Immunology of Multisystem Inflammatory Syndrome after COVID-19 in Children: A Review of the Current Evidence

Abstract

Immune responses following severe acute respiratory syndrome coronavirus 2 (SARS-CoV-2) in children are still under investigation. Even though coronavirus disease 2019 (COVID-19) is usually mild in the pediatric population, some children exhibit severe clinical manifestations, require hospitalization, or develop the most severe condition: a multisystem inflammatory syndrome in children (MIS-C) associated with SARS-CoV-2 infection. The activated innate, humoral and T-cell-mediated immunological pathways that lead certain pediatric populations to present with MIS-C or remain asymptomatic after SARS-CoV-2 infection are yet to be established. This review focuses on the immunological aspects of MIS-C with respect to innate, humoral, and cellular immunity. In addition, presents the role of the SARS-CoV-2 Spike protein as a superantigen in the pathophysiological mechanisms, discusses the great heterogeneity among the immunological studies in the pediatric population, and highlights possible reasons why some children with a certain genetic background present with MIS-C.

:: Data shown ::
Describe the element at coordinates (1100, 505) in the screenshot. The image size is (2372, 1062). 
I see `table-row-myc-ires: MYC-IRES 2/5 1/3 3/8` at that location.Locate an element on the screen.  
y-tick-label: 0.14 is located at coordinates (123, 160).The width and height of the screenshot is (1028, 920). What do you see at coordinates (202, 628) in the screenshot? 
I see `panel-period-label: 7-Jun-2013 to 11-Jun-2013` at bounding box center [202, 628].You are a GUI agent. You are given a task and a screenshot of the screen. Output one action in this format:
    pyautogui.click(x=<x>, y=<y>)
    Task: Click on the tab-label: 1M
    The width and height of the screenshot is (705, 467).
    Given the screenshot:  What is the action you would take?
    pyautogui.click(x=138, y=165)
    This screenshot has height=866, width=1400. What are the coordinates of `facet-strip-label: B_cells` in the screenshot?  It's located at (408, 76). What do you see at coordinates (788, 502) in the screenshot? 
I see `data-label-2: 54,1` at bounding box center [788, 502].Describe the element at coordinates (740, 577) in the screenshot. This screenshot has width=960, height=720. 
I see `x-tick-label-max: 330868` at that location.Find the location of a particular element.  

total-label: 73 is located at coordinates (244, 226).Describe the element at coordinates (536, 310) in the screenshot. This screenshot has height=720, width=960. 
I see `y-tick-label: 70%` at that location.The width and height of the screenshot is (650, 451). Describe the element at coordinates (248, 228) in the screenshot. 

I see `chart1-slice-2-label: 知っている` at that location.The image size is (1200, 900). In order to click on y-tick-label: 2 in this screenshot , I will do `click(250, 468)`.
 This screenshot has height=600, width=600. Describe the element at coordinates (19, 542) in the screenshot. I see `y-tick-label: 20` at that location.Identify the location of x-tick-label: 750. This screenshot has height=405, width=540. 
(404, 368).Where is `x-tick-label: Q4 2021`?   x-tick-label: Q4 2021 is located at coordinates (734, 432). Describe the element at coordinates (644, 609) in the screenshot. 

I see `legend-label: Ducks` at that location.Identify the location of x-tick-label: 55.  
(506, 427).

:: Task goal ::
In the MIS-C review abstract, what role does the review give the SARS-CoV-2 Spike protein?

:: Solved problem ::
A superantigen in the pathophysiological mechanisms.